## Goal of the exercise
Rewrite everything from the line containing "Given: Click the Help icon beside Script" down to the end of the material as a Markdown table with the columns n and Line, numbering each row and leaving out blank lines and pictures.

--- start ---

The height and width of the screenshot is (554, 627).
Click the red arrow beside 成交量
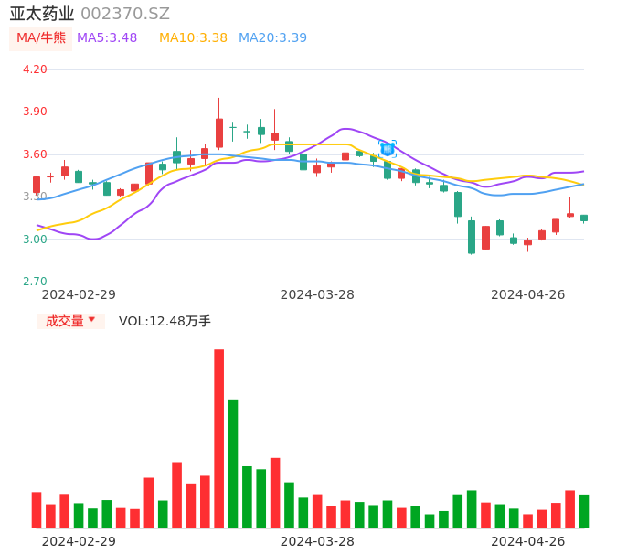91,320
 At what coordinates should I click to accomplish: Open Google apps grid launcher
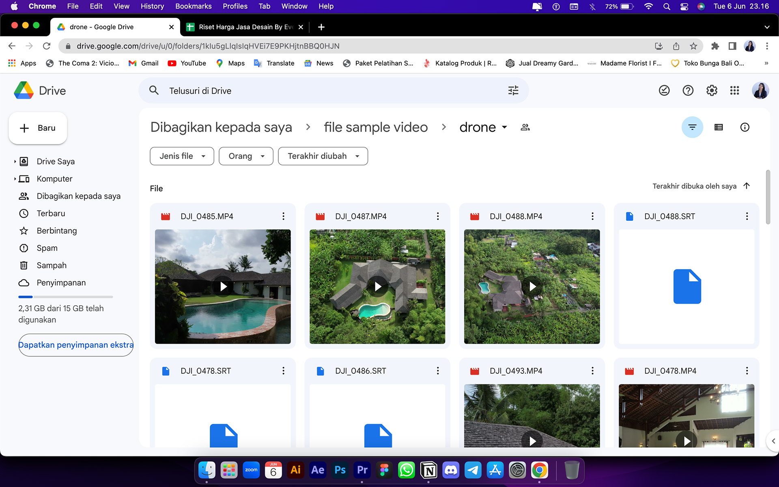coord(734,91)
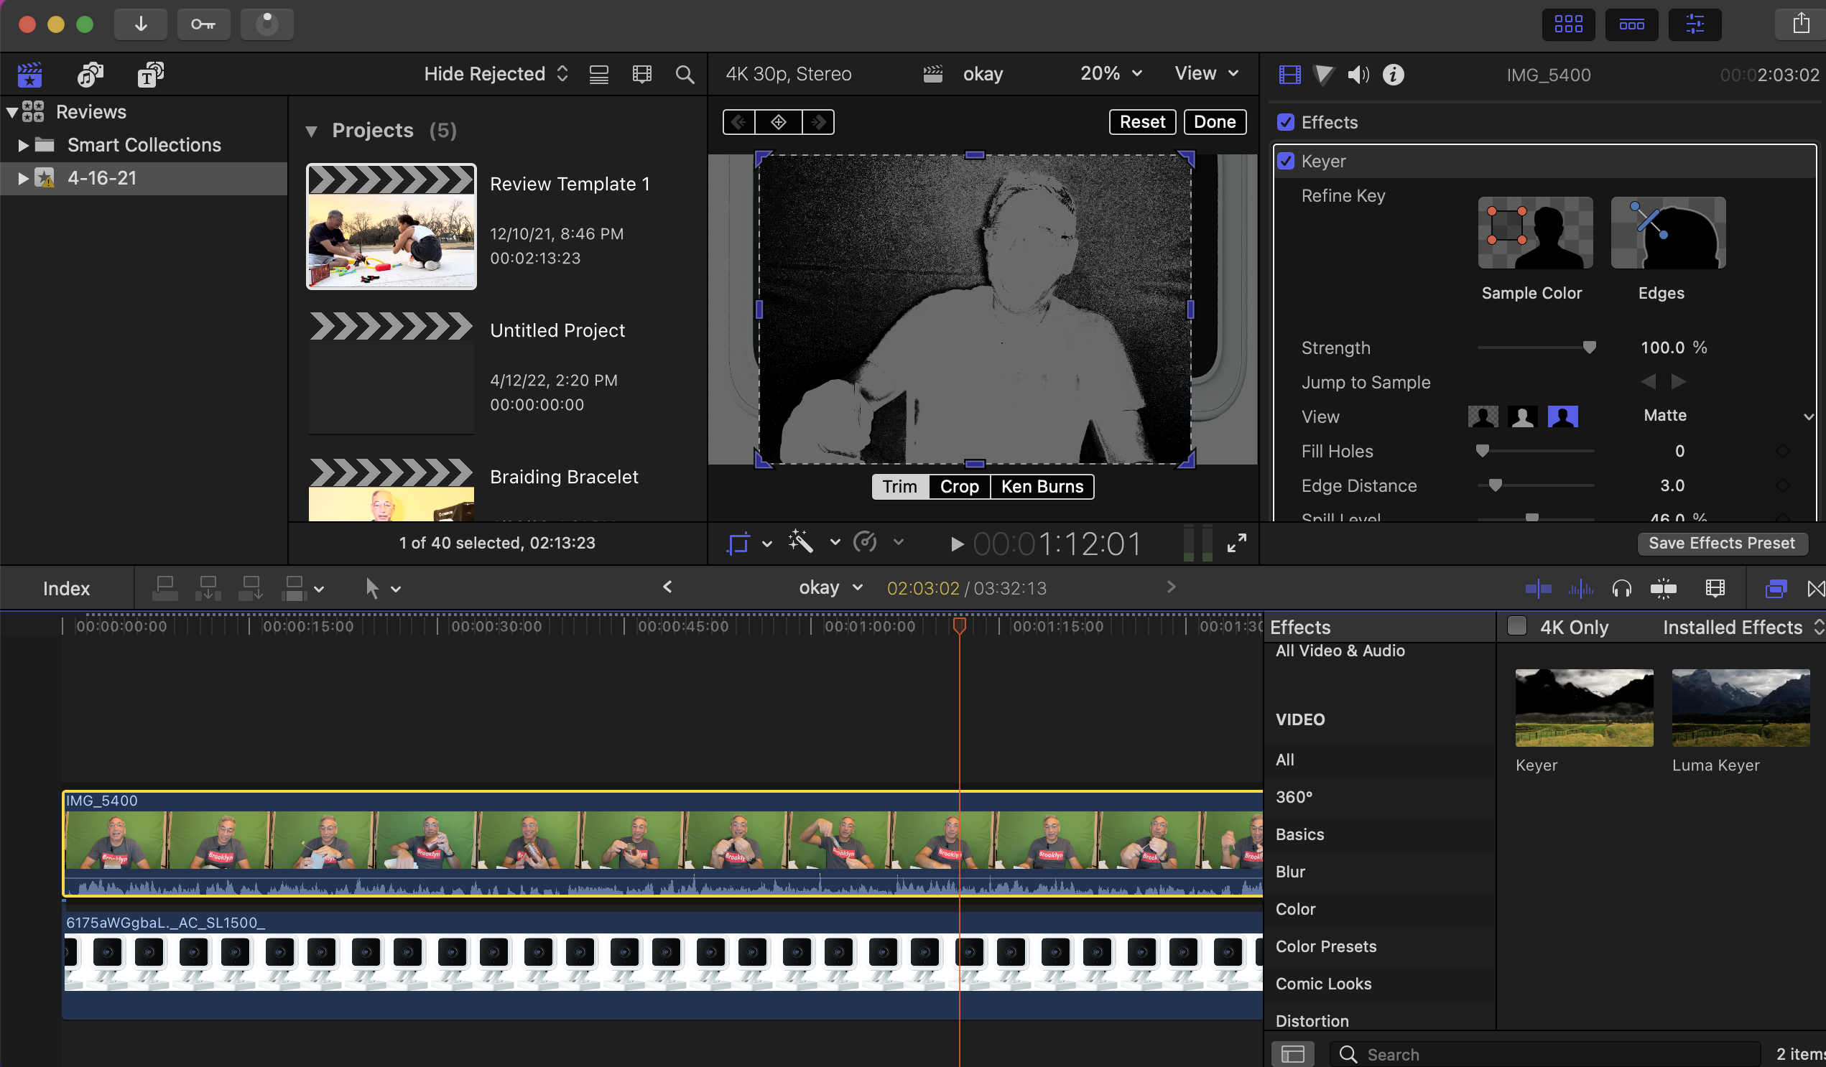This screenshot has height=1067, width=1826.
Task: Open the Titles and Generators sidebar
Action: click(x=150, y=74)
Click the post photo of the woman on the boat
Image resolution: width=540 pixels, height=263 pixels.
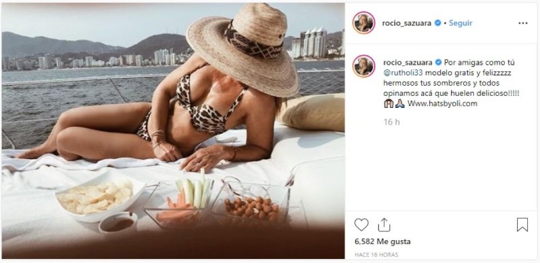[x=173, y=131]
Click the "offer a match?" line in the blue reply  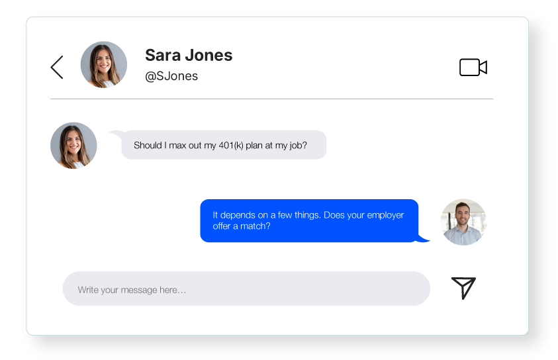pos(242,226)
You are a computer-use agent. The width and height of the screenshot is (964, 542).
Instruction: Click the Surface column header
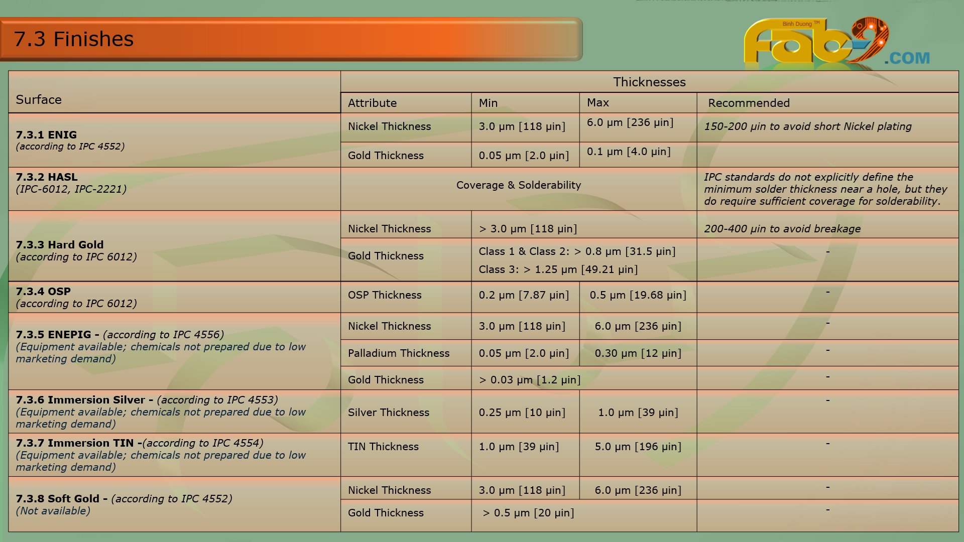coord(39,99)
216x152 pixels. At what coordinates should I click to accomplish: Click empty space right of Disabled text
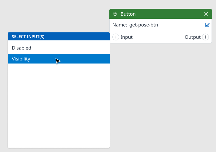70,48
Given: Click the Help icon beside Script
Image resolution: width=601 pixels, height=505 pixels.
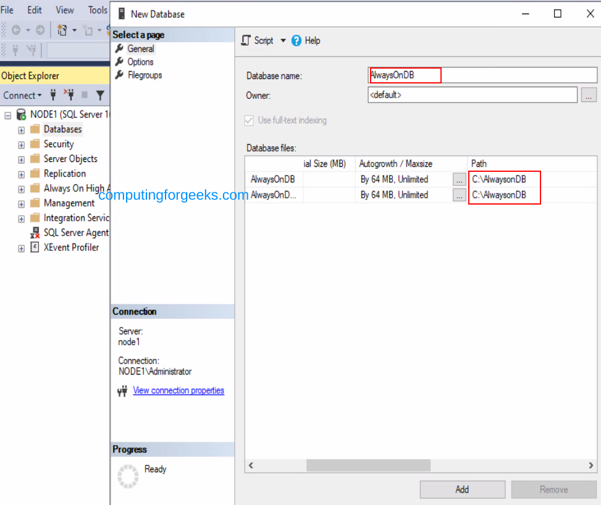Looking at the screenshot, I should tap(298, 41).
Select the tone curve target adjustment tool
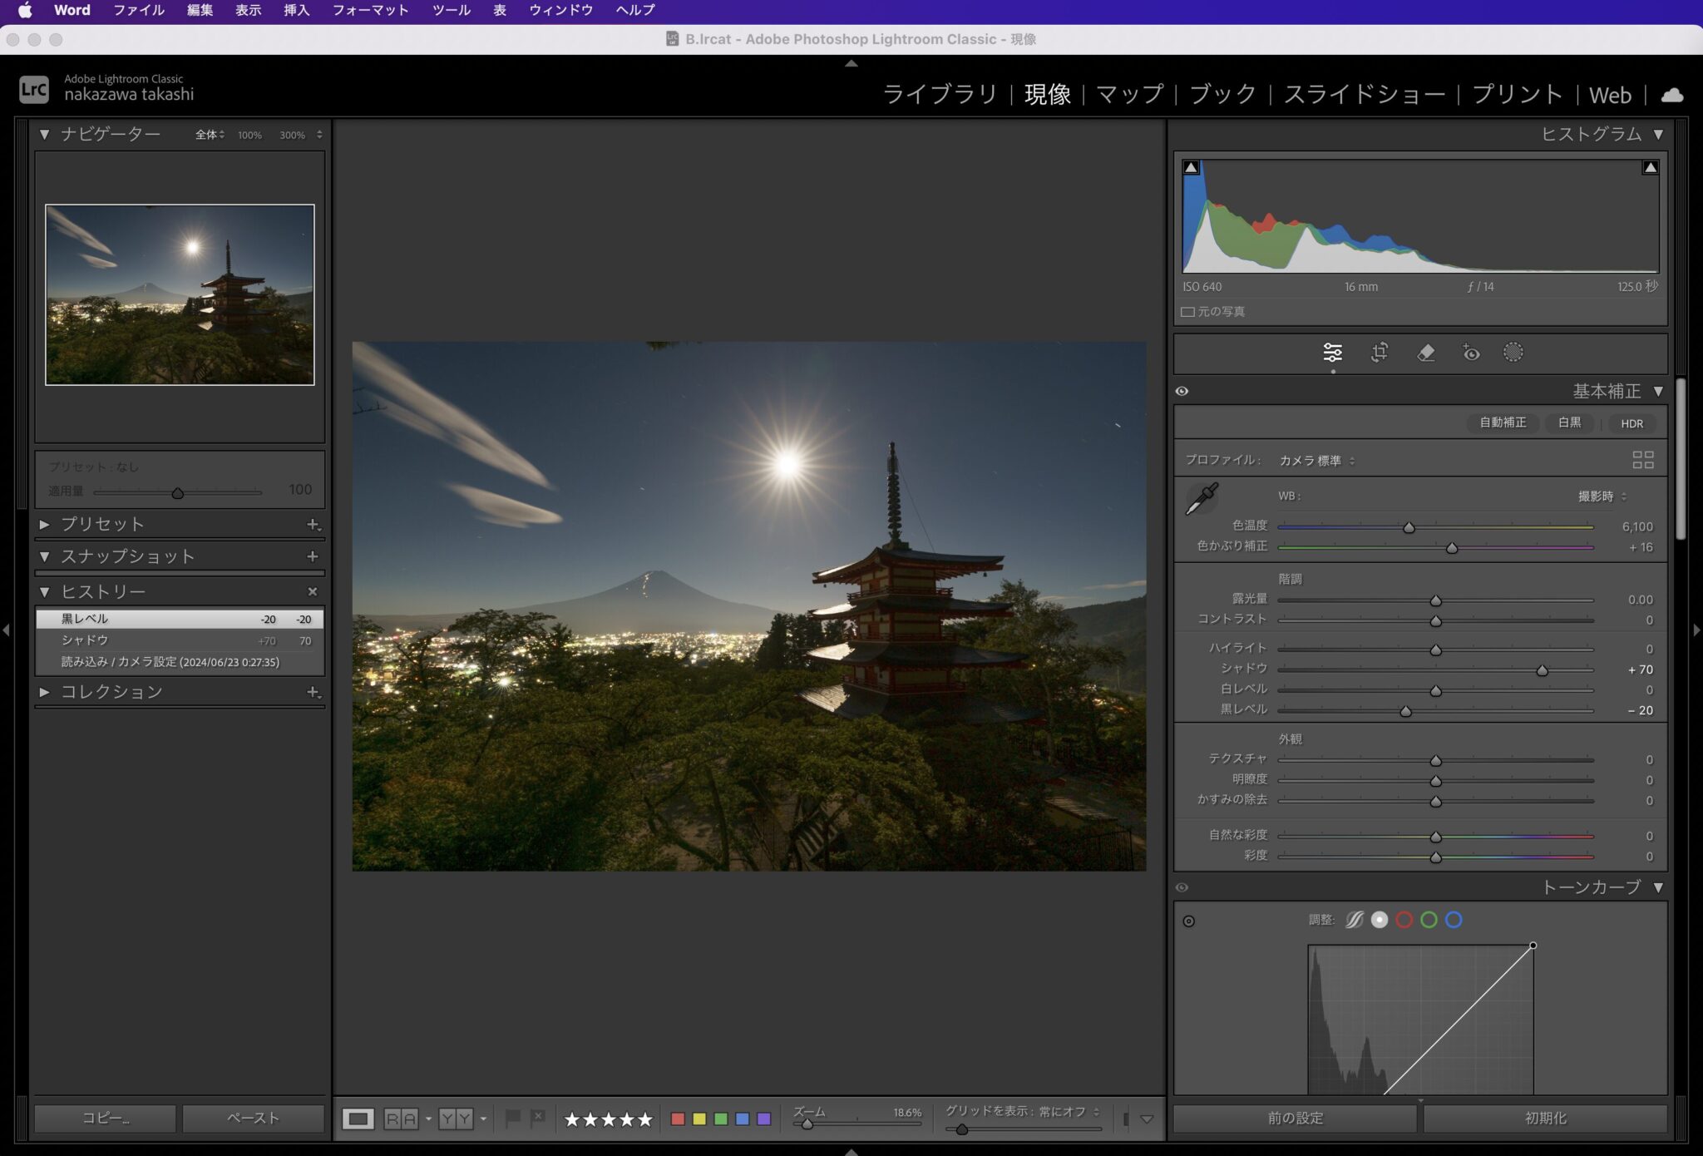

--- end ---

## Complete answer
| n | Line |
|---|---|
| 1 | Given: Click the Help icon beside Script |
| 2 | Image resolution: width=601 pixels, height=505 pixels. |
| 3 | Looking at the screenshot, I should tap(298, 41). |
| 4 | Select the tone curve target adjustment tool |